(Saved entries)
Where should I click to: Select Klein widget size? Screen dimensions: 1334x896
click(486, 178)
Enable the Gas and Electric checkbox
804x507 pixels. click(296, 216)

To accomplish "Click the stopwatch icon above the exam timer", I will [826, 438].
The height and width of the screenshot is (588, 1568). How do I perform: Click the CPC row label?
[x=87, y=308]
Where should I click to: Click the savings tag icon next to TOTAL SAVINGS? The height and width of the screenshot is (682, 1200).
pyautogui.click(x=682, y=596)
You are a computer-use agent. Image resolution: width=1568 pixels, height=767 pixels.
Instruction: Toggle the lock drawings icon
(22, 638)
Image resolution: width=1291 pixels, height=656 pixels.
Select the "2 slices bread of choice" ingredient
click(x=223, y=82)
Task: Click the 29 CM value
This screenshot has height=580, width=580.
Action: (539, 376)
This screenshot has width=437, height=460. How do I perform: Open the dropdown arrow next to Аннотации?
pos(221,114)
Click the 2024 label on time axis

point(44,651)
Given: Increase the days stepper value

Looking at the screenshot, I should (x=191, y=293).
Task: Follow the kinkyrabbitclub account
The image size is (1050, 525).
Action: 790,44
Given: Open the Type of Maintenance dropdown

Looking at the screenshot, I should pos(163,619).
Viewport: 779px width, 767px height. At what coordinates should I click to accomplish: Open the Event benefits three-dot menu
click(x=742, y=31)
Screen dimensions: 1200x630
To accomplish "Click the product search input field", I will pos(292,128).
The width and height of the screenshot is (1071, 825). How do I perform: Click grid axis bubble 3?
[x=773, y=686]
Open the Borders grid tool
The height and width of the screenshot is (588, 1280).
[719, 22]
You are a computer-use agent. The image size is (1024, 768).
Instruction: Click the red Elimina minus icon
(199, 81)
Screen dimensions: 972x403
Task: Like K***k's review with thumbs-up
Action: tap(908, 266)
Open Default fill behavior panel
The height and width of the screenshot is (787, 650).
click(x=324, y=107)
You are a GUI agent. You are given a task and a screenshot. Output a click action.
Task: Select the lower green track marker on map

REQUIRED WORK
Every single entry is to be retyped exactly.

RESULT
Where should I click to: Select Klein widget size? Screen dimensions: 1334x896
click(486, 178)
Enable the Gas and Electric checkbox
804x507 pixels. click(296, 216)

To accomplish "Click the stopwatch icon above the exam timer", I will [826, 438].
The height and width of the screenshot is (588, 1568). How do I perform: Click the CPC row label?
[x=87, y=308]
Where should I click to: Click the savings tag icon next to TOTAL SAVINGS? The height and width of the screenshot is (682, 1200).
pyautogui.click(x=682, y=596)
You are a computer-use agent. Image resolution: width=1568 pixels, height=767 pixels.
Instruction: Toggle the lock drawings icon
(22, 638)
Image resolution: width=1291 pixels, height=656 pixels.
Select the "2 slices bread of choice" ingredient
click(x=223, y=82)
Task: Click the 29 CM value
This screenshot has height=580, width=580.
Action: (539, 376)
This screenshot has width=437, height=460. How do I perform: Open the dropdown arrow next to Аннотации?
pos(221,114)
Click the 2024 label on time axis

point(44,651)
Given: Increase the days stepper value

Looking at the screenshot, I should (x=191, y=293).
Task: Follow the kinkyrabbitclub account
The image size is (1050, 525).
Action: 790,44
Given: Open the Type of Maintenance dropdown

Looking at the screenshot, I should pos(163,619).
Viewport: 779px width, 767px height. At what coordinates should I click to accomplish: Open the Event benefits three-dot menu
click(x=742, y=31)
Screen dimensions: 1200x630
To accomplish "Click the product search input field", I will pos(292,128).
The width and height of the screenshot is (1071, 825). How do I perform: Click grid axis bubble 3?
[x=773, y=686]
Open the Borders grid tool
The height and width of the screenshot is (588, 1280).
[719, 22]
You are a computer-use agent. The image size is (1024, 768).
Instruction: Click the red Elimina minus icon
(199, 81)
Screen dimensions: 972x403
Task: Like K***k's review with thumbs-up
Action: tap(908, 266)
Open Default fill behavior panel
The height and width of the screenshot is (787, 650).
click(x=324, y=107)
You are a GUI agent. You are given a task and a screenshot. Output a click action.
Task: Select the lower green track marker on map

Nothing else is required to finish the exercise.